▶ _Goal_: Please retype these rows exactly, keeping every line as it appears.

(Word and element location data)
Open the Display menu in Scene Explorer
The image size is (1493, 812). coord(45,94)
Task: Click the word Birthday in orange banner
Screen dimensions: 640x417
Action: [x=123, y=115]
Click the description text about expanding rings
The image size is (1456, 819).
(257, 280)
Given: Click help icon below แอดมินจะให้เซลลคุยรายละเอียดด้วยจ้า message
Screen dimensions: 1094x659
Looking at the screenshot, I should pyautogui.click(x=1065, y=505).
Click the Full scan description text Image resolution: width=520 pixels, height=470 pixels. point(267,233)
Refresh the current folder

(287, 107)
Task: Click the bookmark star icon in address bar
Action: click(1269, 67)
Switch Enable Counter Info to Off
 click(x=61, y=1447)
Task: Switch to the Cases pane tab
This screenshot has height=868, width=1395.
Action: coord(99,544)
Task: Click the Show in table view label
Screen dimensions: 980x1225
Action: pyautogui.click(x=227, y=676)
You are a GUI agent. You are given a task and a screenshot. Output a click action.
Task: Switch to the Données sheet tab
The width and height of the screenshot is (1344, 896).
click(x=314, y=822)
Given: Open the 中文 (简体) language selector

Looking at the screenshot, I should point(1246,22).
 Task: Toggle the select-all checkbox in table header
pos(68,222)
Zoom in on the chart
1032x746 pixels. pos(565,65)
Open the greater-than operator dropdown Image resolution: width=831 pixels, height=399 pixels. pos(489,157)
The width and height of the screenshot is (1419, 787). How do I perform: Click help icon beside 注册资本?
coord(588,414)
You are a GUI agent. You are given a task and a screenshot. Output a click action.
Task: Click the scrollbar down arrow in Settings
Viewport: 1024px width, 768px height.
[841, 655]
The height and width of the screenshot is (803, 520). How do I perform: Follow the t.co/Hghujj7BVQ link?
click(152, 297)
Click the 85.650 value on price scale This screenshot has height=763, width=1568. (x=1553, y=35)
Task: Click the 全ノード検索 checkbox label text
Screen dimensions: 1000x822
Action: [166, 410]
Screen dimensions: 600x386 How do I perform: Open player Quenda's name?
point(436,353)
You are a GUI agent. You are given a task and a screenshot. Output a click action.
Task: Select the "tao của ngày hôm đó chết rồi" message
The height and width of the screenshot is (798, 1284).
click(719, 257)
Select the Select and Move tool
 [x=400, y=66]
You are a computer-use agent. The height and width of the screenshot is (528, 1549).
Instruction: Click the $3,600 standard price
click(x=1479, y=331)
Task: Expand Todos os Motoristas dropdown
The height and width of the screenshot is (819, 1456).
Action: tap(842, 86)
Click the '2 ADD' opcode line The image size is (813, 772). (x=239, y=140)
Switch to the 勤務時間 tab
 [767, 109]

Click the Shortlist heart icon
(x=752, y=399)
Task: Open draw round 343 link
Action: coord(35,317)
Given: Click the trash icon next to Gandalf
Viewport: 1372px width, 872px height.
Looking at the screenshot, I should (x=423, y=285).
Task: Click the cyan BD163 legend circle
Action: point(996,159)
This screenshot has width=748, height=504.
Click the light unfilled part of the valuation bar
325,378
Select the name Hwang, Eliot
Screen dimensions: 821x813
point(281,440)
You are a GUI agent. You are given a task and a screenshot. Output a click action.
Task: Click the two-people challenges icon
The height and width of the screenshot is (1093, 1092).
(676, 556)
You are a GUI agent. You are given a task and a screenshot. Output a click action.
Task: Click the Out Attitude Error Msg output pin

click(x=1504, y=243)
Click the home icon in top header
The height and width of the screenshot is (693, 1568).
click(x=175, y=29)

▶ _Result of the exercise_:
Open the Display menu in Scene Explorer
The image size is (1493, 812). coord(45,94)
Task: Click the word Birthday in orange banner
Screen dimensions: 640x417
Action: [x=123, y=115]
Click the description text about expanding rings
The image size is (1456, 819).
(257, 280)
Given: Click help icon below แอดมินจะให้เซลลคุยรายละเอียดด้วยจ้า message
Screen dimensions: 1094x659
Looking at the screenshot, I should pyautogui.click(x=1065, y=505).
Click the Full scan description text Image resolution: width=520 pixels, height=470 pixels. point(267,233)
Refresh the current folder

(287, 107)
Task: Click the bookmark star icon in address bar
Action: click(1269, 67)
Switch Enable Counter Info to Off
 click(x=61, y=1447)
Task: Switch to the Cases pane tab
This screenshot has height=868, width=1395.
Action: coord(99,544)
Task: Click the Show in table view label
Screen dimensions: 980x1225
Action: pyautogui.click(x=227, y=676)
You are a GUI agent. You are given a task and a screenshot. Output a click action.
Task: Switch to the Données sheet tab
The width and height of the screenshot is (1344, 896).
click(x=314, y=822)
Given: Open the 中文 (简体) language selector

Looking at the screenshot, I should point(1246,22).
 Task: Toggle the select-all checkbox in table header
pos(68,222)
Zoom in on the chart
1032x746 pixels. pos(565,65)
Open the greater-than operator dropdown Image resolution: width=831 pixels, height=399 pixels. pos(489,157)
The width and height of the screenshot is (1419, 787). How do I perform: Click help icon beside 注册资本?
coord(588,414)
You are a GUI agent. You are given a task and a screenshot. Output a click action.
Task: Click the scrollbar down arrow in Settings
Viewport: 1024px width, 768px height.
[841, 655]
The height and width of the screenshot is (803, 520). How do I perform: Follow the t.co/Hghujj7BVQ link?
click(152, 297)
Click the 85.650 value on price scale This screenshot has height=763, width=1568. (x=1553, y=35)
Task: Click the 全ノード検索 checkbox label text
Screen dimensions: 1000x822
Action: [166, 410]
Screen dimensions: 600x386 How do I perform: Open player Quenda's name?
point(436,353)
You are a GUI agent. You are given a task and a screenshot. Output a click action.
Task: Select the "tao của ngày hôm đó chết rồi" message
The height and width of the screenshot is (798, 1284).
click(719, 257)
Select the Select and Move tool
 [x=400, y=66]
You are a computer-use agent. The height and width of the screenshot is (528, 1549).
Instruction: Click the $3,600 standard price
click(x=1479, y=331)
Task: Expand Todos os Motoristas dropdown
The height and width of the screenshot is (819, 1456).
Action: tap(842, 86)
Click the '2 ADD' opcode line The image size is (813, 772). (x=239, y=140)
Switch to the 勤務時間 tab
 [767, 109]

Click the Shortlist heart icon
(x=752, y=399)
Task: Open draw round 343 link
Action: coord(35,317)
Given: Click the trash icon next to Gandalf
Viewport: 1372px width, 872px height.
Looking at the screenshot, I should (x=423, y=285).
Task: Click the cyan BD163 legend circle
Action: point(996,159)
This screenshot has width=748, height=504.
Click the light unfilled part of the valuation bar
325,378
Select the name Hwang, Eliot
Screen dimensions: 821x813
point(281,440)
You are a GUI agent. You are given a task and a screenshot. Output a click action.
Task: Click the two-people challenges icon
The height and width of the screenshot is (1093, 1092).
(676, 556)
You are a GUI agent. You are given a task and a screenshot. Output a click action.
Task: Click the Out Attitude Error Msg output pin

click(x=1504, y=243)
Click the home icon in top header
The height and width of the screenshot is (693, 1568).
click(x=175, y=29)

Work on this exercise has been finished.